What the task asks: Reprint the entries without altering anything.

Entries supplied:
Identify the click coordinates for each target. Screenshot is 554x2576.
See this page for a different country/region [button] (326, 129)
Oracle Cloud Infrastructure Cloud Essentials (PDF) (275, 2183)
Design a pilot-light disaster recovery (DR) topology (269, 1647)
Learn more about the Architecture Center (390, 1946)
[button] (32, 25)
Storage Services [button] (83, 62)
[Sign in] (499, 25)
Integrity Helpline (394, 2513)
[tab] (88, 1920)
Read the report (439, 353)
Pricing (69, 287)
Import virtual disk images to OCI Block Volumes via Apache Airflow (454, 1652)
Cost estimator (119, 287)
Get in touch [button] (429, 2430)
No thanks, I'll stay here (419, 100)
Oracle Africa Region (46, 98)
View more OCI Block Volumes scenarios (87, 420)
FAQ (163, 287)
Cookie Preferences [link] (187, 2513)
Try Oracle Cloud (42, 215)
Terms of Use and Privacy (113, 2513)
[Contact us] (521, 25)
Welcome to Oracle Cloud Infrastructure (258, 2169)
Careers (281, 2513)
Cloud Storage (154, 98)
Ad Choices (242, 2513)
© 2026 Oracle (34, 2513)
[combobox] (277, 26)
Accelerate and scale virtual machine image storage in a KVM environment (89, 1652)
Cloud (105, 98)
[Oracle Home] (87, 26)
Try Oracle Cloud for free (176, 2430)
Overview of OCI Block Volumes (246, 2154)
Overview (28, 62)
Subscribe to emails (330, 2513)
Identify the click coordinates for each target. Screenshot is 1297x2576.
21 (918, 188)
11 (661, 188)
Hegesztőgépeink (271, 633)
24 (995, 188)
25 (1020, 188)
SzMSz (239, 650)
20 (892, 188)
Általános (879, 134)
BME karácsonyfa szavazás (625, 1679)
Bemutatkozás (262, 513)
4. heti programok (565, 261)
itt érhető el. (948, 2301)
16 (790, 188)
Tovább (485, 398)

Exercise answer:
Identify the click coordinates for each target. Screenshot is 554x2576.
See this page for a different country/region [button] (326, 129)
Oracle Cloud Infrastructure Cloud Essentials (PDF) (275, 2183)
Design a pilot-light disaster recovery (DR) topology (269, 1647)
Learn more about the Architecture Center (390, 1946)
[button] (32, 25)
Storage Services [button] (83, 62)
[Sign in] (499, 25)
Integrity Helpline (394, 2513)
[tab] (88, 1920)
Read the report (439, 353)
Pricing (69, 287)
Import virtual disk images to OCI Block Volumes via Apache Airflow (454, 1652)
Cost estimator (119, 287)
Get in touch [button] (429, 2430)
No thanks, I'll stay here (419, 100)
Oracle Africa Region (46, 98)
View more OCI Block Volumes scenarios (87, 420)
FAQ (163, 287)
Cookie Preferences [link] (187, 2513)
Try Oracle Cloud (42, 215)
Terms of Use and Privacy (113, 2513)
[Contact us] (521, 25)
Welcome to Oracle Cloud Infrastructure (258, 2169)
Careers (281, 2513)
Cloud Storage (154, 98)
Ad Choices (242, 2513)
© 2026 Oracle (34, 2513)
[combobox] (277, 26)
Accelerate and scale virtual machine image storage in a KVM environment (89, 1652)
Cloud (105, 98)
[Oracle Home] (87, 26)
Try Oracle Cloud for free (176, 2430)
Overview of OCI Block Volumes (246, 2154)
Overview (28, 62)
Subscribe to emails (330, 2513)
Identify the click coordinates for each target. Screenshot is 1297x2576.
21 (918, 188)
11 (661, 188)
Hegesztőgépeink (271, 633)
24 (995, 188)
25 (1020, 188)
SzMSz (239, 650)
20 (892, 188)
Általános (879, 134)
BME karácsonyfa szavazás (625, 1679)
Bemutatkozás (262, 513)
4. heti programok (565, 261)
itt érhető el. (948, 2301)
16 (790, 188)
Tovább (485, 398)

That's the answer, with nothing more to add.